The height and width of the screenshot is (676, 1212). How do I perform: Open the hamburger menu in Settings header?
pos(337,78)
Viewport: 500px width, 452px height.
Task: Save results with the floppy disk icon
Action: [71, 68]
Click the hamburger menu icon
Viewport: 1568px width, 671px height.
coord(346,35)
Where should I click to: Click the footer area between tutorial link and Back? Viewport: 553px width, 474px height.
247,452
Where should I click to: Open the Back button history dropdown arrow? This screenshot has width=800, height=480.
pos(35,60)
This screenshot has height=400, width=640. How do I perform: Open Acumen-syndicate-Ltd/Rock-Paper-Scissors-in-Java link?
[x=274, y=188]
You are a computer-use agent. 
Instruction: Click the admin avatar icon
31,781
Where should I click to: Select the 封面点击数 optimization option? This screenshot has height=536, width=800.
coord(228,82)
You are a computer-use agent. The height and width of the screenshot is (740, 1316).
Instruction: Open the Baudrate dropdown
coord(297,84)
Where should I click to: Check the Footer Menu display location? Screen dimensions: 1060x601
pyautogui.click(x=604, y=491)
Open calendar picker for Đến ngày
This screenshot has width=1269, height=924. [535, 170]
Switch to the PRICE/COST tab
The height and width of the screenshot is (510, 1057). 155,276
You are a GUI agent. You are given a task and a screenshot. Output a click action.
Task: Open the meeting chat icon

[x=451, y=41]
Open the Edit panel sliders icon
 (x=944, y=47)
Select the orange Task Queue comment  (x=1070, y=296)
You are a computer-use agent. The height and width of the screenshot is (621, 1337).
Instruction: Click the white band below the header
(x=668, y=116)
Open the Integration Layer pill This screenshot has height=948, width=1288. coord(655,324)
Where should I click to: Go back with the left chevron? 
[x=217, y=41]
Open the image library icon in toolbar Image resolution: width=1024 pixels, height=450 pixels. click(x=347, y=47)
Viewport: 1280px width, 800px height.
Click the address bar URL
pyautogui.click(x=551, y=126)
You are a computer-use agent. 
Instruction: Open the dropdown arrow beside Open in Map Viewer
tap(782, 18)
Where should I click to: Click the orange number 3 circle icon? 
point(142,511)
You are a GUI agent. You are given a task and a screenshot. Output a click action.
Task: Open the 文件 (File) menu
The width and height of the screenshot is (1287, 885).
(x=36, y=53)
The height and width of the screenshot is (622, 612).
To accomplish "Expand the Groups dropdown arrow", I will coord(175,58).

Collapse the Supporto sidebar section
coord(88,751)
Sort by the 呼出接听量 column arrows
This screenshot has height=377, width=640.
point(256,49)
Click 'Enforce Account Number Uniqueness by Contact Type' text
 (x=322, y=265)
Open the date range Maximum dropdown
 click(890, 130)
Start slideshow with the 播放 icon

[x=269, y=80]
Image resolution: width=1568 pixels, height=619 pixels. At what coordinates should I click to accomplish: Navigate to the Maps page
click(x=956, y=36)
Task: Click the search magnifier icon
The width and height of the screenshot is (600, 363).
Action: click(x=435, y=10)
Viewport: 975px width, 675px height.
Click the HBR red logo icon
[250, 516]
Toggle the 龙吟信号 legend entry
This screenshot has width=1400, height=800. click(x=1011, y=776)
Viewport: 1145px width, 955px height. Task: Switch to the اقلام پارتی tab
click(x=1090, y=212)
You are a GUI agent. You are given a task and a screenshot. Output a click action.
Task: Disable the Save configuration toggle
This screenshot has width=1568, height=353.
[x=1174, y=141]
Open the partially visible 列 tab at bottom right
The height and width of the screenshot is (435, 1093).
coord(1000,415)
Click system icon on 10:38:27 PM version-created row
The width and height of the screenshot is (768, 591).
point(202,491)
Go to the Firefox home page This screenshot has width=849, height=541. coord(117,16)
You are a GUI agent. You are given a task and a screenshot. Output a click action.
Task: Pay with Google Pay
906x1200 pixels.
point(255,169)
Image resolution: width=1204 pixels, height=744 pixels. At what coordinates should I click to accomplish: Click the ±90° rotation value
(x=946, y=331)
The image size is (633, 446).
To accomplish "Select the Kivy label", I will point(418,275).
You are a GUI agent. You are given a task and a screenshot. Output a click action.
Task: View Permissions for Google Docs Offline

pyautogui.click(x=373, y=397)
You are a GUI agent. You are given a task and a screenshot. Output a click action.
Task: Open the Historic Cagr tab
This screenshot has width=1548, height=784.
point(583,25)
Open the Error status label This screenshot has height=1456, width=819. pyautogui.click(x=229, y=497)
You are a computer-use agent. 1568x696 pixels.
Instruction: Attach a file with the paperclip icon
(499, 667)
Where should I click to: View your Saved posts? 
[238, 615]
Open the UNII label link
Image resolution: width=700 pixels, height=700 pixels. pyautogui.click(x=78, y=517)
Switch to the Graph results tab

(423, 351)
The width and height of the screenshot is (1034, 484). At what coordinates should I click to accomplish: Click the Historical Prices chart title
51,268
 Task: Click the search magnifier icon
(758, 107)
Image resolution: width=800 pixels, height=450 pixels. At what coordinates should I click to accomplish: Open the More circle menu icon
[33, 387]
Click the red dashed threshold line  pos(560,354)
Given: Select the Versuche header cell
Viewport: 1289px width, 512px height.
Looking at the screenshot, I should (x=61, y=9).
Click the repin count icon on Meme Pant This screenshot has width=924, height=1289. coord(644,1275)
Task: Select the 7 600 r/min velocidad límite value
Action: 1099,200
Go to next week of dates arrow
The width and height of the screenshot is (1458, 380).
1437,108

----

Task details -
Could you write out only the lines of the listing above from the one that contains "The width and height of the screenshot is (1034, 484)." through its final line, exactly and inclusive?

Problem solution -
The width and height of the screenshot is (1034, 484). At what coordinates should I click to accomplish: Click the Historical Prices chart title
51,268
 Task: Click the search magnifier icon
(758, 107)
Image resolution: width=800 pixels, height=450 pixels. At what coordinates should I click to accomplish: Open the More circle menu icon
[33, 387]
Click the red dashed threshold line  pos(560,354)
Given: Select the Versuche header cell
Viewport: 1289px width, 512px height.
Looking at the screenshot, I should (x=61, y=9).
Click the repin count icon on Meme Pant This screenshot has width=924, height=1289. coord(644,1275)
Task: Select the 7 600 r/min velocidad límite value
Action: 1099,200
Go to next week of dates arrow
The width and height of the screenshot is (1458, 380).
1437,108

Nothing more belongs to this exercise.